The truth about me as an artist is, all I ever wanted to do was draw pictures of superheroes and make comic books. I can be Artistic and Profound and even place Fine Art in galleries, but inside I am still making up stuff about people and animals with superpowers and creating costumes for them. I've done it since I was able to hold a pencil. I have painted a lot of quality art but when it really comes down to it, just let me depict someone in tights with a cape and a mask and some glowing special effects.

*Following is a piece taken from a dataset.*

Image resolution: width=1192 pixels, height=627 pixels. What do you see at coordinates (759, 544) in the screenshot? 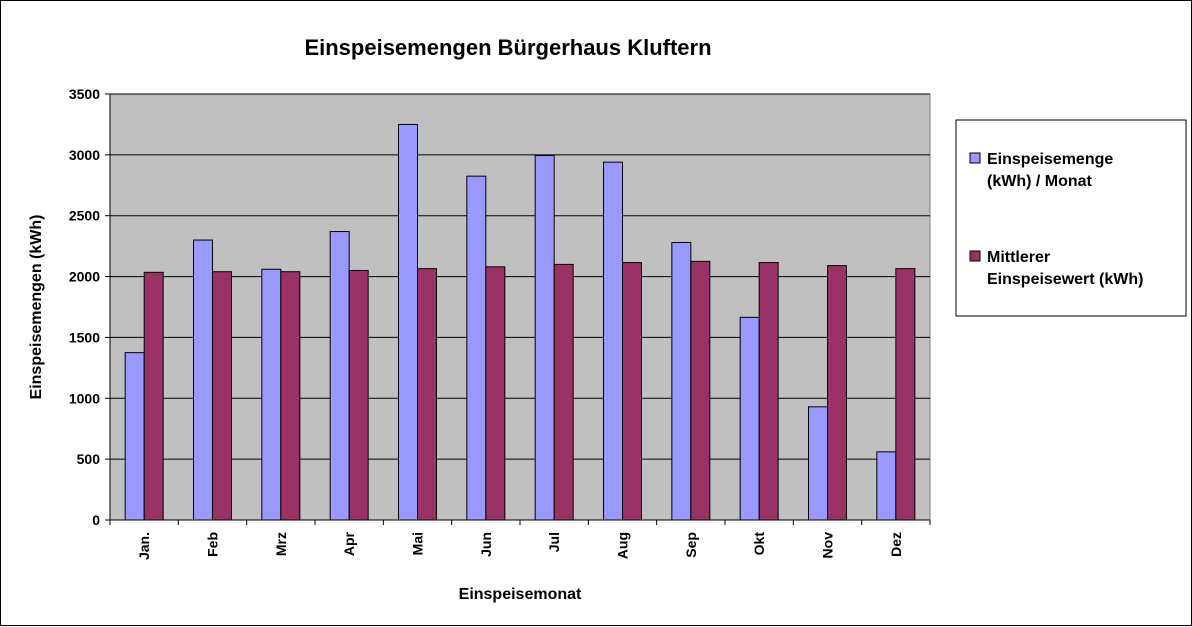
I see `x-tick-label: Okt` at bounding box center [759, 544].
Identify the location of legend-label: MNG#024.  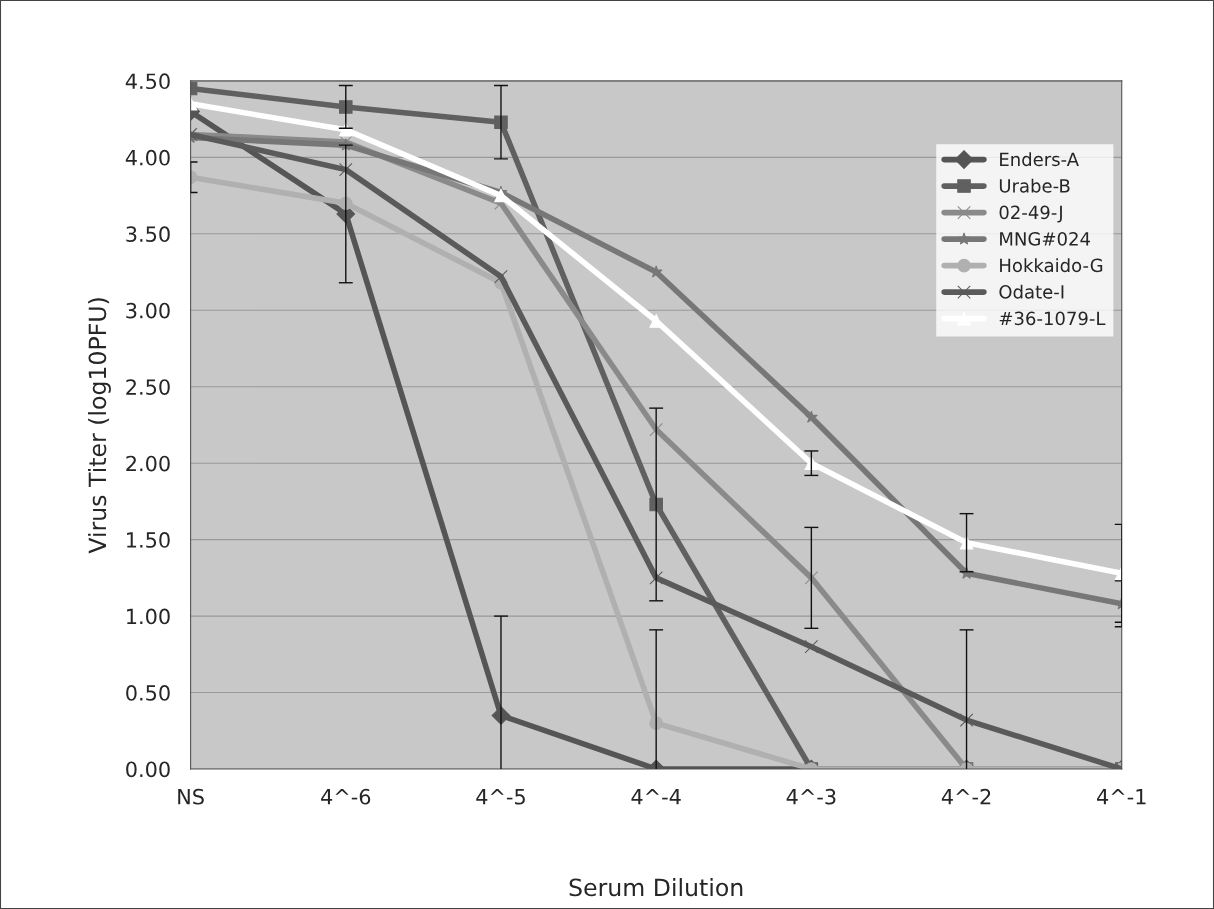
(1045, 239).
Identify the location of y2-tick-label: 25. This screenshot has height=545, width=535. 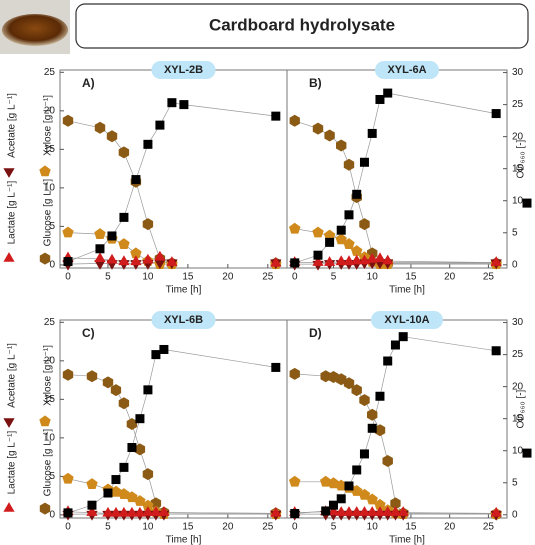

This guy is an obscure, morally ambiguous superpowered person from a DC comic book called "Code Name: Assassin." He made only one appearance in his own title, in 1976. In that volume, which I own and is now of vintage age, a failing graduate student named Jonathan Drew, had gained powerful psychic/telekinetic abilities from (of course) a laboratory accident. When gangsters killed people close to him, including his sister, he swore revenge and became a costumed vigilante code-named the "Assassin," using psychic blasts, gadgets, and weapons to destroy them. In the book he wastes a number of gangsters in various ways, though he tries to keep actual deaths to a minimum by using tranquilizer darts instead of bullets. According to comic book encyclopedias, he later returns briefly as a super-villain. I guess that might be a logical development, given the intensity of his desire for revenge.
This is my latest attempt at doing a standard digitally rendered character/costume portrait. The costume in the comic book looks dark blue and orange, but in those days they couldn't render a black costume which I think was the original intention. After all, an assassin should wear black. The orange trim seems particularly Seventies-ish but I like orange and black together. The cuffed boots might be a bit cumbersome in a fight but probably contain lots of miniaturized weapons and gadgets, as do the belt and gauntlets. The pale orange glow around his head and hand denote psychic power at the ready.
"Code Name: Assassin" is Photoshop, 7" x 10", (3000 x 2100 pixels), December 2010.